Several times during the transport, he’d go from compliant and amicable to verbally combative and verbally abusive. At one point, he took his cell phone out of his pocket and after finding the battery dead, threw it against the rear doors. This was the point that I thought that’s it. I opened up my drug kit and pulled out the ampule of inapsine and a 5cc syringe. I had one eye on the patient and the other on the drug as I drew up the sedative.

“ Whoa, hey! What are you doing! What the fuck are you going to stick in me? You’re not sticking me what that fucking needle!”

“If you don’t calm down and get your language under control, that's exactly what will happen.”

“Are you trying to threaten me?”

“Nope, just giving you fair warning.”

And warning it was. Look, this is the way I see it. When you watch Cops on TV and they bring a suspect back to their car, they tell them to put their hands on the hood and not to move. After a few seconds, the suspect will take his hands off the hood and try to reason with the cop. The cop will warn him to put his hands back on the hood. This repeats three or four times before the cop finally cuffs the suspect and sits him on the curb. The cop does this to control the scene—he does this by controlling the suspect and thereby controlling his safety. My tact with this kid was the same—I needed to control the environment to keep myself safe.

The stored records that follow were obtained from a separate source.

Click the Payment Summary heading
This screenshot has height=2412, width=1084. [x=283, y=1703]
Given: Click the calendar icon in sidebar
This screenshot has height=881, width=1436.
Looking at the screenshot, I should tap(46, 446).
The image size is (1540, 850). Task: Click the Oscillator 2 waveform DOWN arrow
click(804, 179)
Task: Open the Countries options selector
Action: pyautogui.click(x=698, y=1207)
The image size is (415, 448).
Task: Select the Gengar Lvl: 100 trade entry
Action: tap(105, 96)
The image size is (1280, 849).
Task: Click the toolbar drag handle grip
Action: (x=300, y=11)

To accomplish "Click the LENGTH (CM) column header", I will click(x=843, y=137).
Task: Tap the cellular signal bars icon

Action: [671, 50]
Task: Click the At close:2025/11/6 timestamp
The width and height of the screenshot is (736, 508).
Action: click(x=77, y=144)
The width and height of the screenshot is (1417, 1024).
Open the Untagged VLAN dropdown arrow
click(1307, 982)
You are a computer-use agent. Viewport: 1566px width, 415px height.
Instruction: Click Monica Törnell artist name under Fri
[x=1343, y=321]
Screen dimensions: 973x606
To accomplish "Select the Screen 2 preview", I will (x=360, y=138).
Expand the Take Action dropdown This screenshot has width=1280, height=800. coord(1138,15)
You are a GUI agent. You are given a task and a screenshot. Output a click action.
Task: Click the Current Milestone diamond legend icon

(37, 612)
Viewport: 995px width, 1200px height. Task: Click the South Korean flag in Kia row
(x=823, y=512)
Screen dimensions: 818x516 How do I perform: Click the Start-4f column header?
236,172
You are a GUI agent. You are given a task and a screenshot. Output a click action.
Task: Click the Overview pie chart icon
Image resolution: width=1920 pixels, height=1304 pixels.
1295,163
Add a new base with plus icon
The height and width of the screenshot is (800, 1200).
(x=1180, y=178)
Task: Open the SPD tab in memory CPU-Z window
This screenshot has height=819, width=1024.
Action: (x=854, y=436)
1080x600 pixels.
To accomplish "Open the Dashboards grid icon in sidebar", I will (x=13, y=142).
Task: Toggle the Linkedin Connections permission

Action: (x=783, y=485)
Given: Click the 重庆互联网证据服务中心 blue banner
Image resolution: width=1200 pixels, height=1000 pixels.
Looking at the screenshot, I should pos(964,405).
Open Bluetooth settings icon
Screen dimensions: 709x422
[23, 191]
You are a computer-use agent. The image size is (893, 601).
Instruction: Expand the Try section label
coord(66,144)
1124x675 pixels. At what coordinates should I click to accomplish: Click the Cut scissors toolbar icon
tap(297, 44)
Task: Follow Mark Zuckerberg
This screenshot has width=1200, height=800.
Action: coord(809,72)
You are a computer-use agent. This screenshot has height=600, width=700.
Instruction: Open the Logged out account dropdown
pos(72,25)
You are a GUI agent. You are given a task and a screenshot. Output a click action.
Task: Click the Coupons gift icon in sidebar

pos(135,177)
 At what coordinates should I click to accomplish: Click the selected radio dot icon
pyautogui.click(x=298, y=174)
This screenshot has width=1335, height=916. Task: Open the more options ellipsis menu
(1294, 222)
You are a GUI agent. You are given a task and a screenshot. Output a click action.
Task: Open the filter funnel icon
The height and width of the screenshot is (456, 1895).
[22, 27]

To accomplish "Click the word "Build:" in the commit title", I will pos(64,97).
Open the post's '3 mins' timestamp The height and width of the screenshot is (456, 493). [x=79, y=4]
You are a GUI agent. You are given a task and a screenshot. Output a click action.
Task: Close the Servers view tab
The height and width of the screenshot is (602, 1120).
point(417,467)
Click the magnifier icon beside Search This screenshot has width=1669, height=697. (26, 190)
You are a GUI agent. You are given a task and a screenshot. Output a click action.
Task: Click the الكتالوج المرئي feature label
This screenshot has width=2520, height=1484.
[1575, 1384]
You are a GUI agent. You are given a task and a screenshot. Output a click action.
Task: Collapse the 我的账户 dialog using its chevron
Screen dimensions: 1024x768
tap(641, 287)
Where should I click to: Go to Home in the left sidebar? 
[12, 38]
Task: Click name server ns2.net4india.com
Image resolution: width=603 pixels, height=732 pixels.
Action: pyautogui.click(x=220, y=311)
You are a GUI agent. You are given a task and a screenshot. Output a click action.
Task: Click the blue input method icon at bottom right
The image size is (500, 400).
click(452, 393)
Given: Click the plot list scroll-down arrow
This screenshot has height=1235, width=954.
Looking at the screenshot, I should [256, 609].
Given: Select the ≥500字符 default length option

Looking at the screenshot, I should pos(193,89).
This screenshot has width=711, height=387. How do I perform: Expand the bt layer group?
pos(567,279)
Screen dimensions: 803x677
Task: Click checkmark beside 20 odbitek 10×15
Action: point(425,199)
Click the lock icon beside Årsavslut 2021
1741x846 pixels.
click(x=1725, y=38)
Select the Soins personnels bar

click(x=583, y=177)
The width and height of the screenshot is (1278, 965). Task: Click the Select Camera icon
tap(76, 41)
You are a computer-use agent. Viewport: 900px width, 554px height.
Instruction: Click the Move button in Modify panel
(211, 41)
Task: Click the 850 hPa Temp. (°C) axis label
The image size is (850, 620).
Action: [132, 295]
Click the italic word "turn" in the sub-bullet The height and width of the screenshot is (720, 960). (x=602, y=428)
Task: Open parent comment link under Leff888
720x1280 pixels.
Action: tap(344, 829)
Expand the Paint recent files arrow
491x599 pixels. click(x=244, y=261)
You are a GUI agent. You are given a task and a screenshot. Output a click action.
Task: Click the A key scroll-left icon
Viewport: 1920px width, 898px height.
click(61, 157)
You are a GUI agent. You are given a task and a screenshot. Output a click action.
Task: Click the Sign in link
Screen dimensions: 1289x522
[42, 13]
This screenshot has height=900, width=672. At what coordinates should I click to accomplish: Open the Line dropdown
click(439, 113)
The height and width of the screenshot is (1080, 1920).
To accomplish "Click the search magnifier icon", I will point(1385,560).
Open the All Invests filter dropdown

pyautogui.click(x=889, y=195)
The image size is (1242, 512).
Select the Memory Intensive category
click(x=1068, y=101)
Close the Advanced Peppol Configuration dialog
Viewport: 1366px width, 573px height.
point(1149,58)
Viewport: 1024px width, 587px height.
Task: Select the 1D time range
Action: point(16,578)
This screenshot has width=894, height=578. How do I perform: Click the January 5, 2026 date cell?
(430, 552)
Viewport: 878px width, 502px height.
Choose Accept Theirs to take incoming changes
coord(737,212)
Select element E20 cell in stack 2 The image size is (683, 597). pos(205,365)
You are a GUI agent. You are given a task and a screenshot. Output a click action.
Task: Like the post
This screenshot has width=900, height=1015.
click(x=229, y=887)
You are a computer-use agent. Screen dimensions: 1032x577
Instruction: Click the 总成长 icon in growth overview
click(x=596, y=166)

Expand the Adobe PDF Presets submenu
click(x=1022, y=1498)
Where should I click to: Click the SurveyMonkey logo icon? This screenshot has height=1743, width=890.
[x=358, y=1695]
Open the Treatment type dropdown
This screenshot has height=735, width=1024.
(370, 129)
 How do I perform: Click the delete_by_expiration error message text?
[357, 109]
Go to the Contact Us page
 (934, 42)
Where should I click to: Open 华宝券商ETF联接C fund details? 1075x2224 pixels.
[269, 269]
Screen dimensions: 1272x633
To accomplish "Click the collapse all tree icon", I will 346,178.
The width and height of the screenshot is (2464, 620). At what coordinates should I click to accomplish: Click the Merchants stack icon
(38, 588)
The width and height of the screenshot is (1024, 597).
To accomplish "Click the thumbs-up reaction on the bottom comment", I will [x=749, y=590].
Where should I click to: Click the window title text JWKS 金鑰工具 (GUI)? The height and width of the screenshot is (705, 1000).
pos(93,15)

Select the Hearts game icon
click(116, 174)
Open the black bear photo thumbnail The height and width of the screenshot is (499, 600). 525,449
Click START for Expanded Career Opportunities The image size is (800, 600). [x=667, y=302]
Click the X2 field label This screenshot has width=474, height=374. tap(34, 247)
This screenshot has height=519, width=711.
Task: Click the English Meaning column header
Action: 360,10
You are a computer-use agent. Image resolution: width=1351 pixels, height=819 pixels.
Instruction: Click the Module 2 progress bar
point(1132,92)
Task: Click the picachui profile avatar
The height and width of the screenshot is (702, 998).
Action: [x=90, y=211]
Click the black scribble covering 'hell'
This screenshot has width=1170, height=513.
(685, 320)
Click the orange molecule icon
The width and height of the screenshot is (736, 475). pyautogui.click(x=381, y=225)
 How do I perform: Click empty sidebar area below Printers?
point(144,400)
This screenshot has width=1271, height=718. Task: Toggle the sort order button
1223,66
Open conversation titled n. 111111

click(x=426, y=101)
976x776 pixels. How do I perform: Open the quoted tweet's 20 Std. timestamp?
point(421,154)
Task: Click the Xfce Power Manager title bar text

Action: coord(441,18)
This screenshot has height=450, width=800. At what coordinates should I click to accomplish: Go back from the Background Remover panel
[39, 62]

Lucky for him, he kept his mouth shut and his hands to himself for the rest of the transport and the syringe of inapsine sat next to me on the bench. We unloaded him at the ER bay, and while he looked angry as a hornet, he still kept his mouth shut. The ER nurses had prepped the psych room for him and waited for my partner and I to transfer him to the ER cot, only he wasn’t getting off of the cot.

“I’m not getting off this fucking thing until somebody tells me what’s going on!”

He had a death grip on head bar of the cot and he’d spread his legs, wrapping his feet around the frame of the Stryker. We tried doing to easy things at first, just lifting him over using the bed sheet, but he wouldn’t budge. And so my patience broke. I forcefully unwrapped his feet, roughly slamming his legs back onto the cot, then I loosed his grip, throwing his arms back onto his chest. Then we roughly tossed him to the ER cot in a kind of “1-2-3-heave!” motion.

Afterwards, I told me partner “sorry. I know I lost my cool, but guys like that really just piss me off.”

“You know, you were way too nice to him,” he replied.

Too nice, huh. I guess I’d broken my own rule. I should have used to inapsine, drawn up and sitting next to me on the bench, as it was.